5-Day Treatment for Community-Acquired Pneumonia
For mild to moderate community-acquired pneumonia, a 5-day treatment regimen is appropriate using either levofloxacin 750 mg once daily or standard-dose antibiotics (amoxicillin, doxycycline, or azithromycin) with treatment duration guided by clinical stability criteria rather than a fixed calendar duration. 1
Treatment Selection Algorithm
For Previously Healthy Adults WITHOUT Comorbidities
First-line options (5-day duration acceptable):
- Amoxicillin 1 g three times daily - This is the preferred first-line agent with strong recommendation and moderate quality evidence 2, 1
- Doxycycline 100 mg twice daily - Alternative option with conditional recommendation and low quality evidence 2
- Azithromycin 500 mg day 1, then 250 mg daily (total 5 days) - Only use in areas where pneumococcal macrolide resistance is <25% 2, 3
For Adults WITH Comorbidities
(Chronic heart/lung/liver/renal disease, diabetes, alcoholism, malignancy, asplenia, age >65, recent antibiotic use)
Combination therapy (5-7 days):
- Amoxicillin/clavulanate 875 mg/125 mg twice daily PLUS azithromycin (500 mg day 1, then 250 mg daily) 2, 1
- OR Amoxicillin/clavulanate 2,000 mg/125 mg twice daily PLUS doxycycline 100 mg twice daily 2
Monotherapy alternative:
- Levofloxacin 750 mg once daily for 5 days - This high-dose, short-course regimen is FDA-approved specifically for 5-day treatment of CAP 4, 5
- Alternative: Moxifloxacin 400 mg daily for 5 days 2
Clinical Stability Criteria for 5-Day Treatment
You must extend therapy beyond 5 days ONLY if the patient has NOT achieved ALL of the following by day 5: 1
- Temperature ≤37.8°C (100°F)
- Heart rate ≤100 beats/min
- Respiratory rate ≤24 breaths/min
- Systolic blood pressure ≥90 mmHg
- Oxygen saturation ≥90% on room air
- Ability to maintain oral intake
- Normal mental status
If all stability criteria are met by day 5, discontinue antibiotics. 1 Treatment should generally not exceed 8 days in a responding patient. 1
Evidence Supporting 5-Day Regimens
Levofloxacin 750 mg High-Dose Short-Course
The FDA label specifically approves levofloxacin 750 mg once daily for 5 days for CAP caused by S. pneumoniae (excluding MDRSP), H. influenzae, H. parainfluenzae, M. pneumoniae, or C. pneumoniae. 4
In a pivotal double-blind trial of 528 patients, levofloxacin 750 mg for 5 days achieved 90.9% clinical success versus 91.1% for levofloxacin 500 mg for 10 days, demonstrating non-inferiority. 4, 5 The high-dose regimen maximizes concentration-dependent bactericidal activity and may reduce resistance emergence. 5, 6
For atypical pathogens specifically, the 750 mg 5-day course achieved 95.5% clinical success and resulted in significantly more rapid fever resolution by day 3 compared to the 10-day regimen. 7
Standard-Dose Antibiotics
The American Thoracic Society guidelines support a minimum 5-day duration for standard antibiotics (amoxicillin, doxycycline, macrolides) when clinical stability criteria are met. 1 This represents a shift from older fixed-duration approaches to response-guided therapy.

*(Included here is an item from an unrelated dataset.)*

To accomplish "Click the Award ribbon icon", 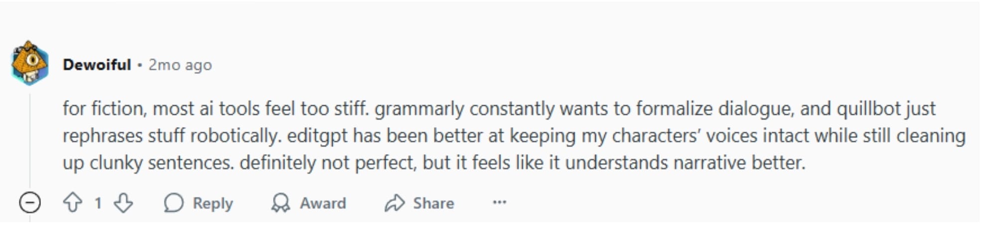I will (281, 203).
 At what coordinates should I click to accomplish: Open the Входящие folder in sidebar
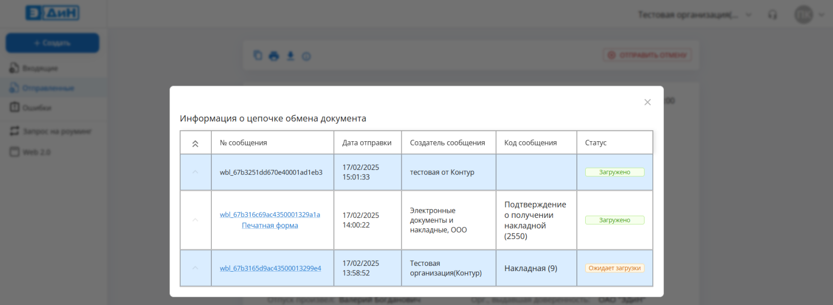tap(40, 68)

Critical Pitfalls to Avoid
Do NOT use azithromycin monotherapy if: 3
- Patient has comorbidities or risk factors
- Local macrolide resistance ≥25%
- Patient received antibiotics in past 3 months
- Patient requires hospitalization
Do NOT use 5-day regimens for: 1
- Suspected or confirmed Legionella pneumophila (requires 14-21 days)
- Suspected or confirmed Staphylococcus aureus (requires 14-21 days)
- Gram-negative enteric bacilli (requires 14-21 days)
- Multi-drug resistant S. pneumoniae (use 7-14 day regimen with levofloxacin 500 mg) 4
Fluoroquinolone cautions: 1 Reserve fluoroquinolones for patients with comorbidities or when other options cannot be used due to risks of tendinopathy, peripheral neuropathy, and CNS effects. Check QTc interval before initiating therapy; avoid if QTc >450 ms (men) or >470 ms (women). 3
Monitoring Response
Fever should resolve within 2-3 days after initiating treatment. 1 If no clinical improvement by day 2-3, reassess for alternative diagnoses, complications, or resistant pathogens rather than automatically extending duration. 1 The key is achieving clinical stability, not completing an arbitrary calendar duration.